▶

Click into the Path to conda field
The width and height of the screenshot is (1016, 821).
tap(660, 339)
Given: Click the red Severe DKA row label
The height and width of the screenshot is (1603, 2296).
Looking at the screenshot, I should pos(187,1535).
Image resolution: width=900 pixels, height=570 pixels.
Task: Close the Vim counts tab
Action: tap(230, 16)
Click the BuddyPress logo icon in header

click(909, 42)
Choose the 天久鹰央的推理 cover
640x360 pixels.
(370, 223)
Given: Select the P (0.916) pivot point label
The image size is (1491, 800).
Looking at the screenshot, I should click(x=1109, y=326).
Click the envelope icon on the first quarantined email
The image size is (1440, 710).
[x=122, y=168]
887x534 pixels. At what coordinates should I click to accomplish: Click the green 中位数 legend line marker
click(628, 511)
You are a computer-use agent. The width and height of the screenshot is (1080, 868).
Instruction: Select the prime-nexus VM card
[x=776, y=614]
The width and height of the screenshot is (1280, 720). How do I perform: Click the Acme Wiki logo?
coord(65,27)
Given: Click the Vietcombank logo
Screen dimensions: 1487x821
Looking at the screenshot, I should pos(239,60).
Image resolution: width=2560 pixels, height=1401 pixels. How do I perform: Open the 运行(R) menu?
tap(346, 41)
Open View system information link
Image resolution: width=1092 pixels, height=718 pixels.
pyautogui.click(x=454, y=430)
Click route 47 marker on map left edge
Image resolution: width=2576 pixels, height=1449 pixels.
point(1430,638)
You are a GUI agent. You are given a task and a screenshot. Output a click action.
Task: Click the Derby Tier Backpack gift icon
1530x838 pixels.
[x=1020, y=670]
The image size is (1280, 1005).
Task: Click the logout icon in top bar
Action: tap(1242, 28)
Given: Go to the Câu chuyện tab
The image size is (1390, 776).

◀

List every line of the records that contains the string "pixels", matching case exactly.

Image resolution: width=900 pixels, height=570 pixels.
640x360 pixels.
887x534 pixels. At what coordinates should I click to accomplish: Click the green 中位数 legend line marker
Image resolution: width=2560 pixels, height=1401 pixels. How do I perform: Open the 运行(R) menu?
Image resolution: width=1092 pixels, height=718 pixels.
Image resolution: width=2576 pixels, height=1449 pixels.
1530x838 pixels.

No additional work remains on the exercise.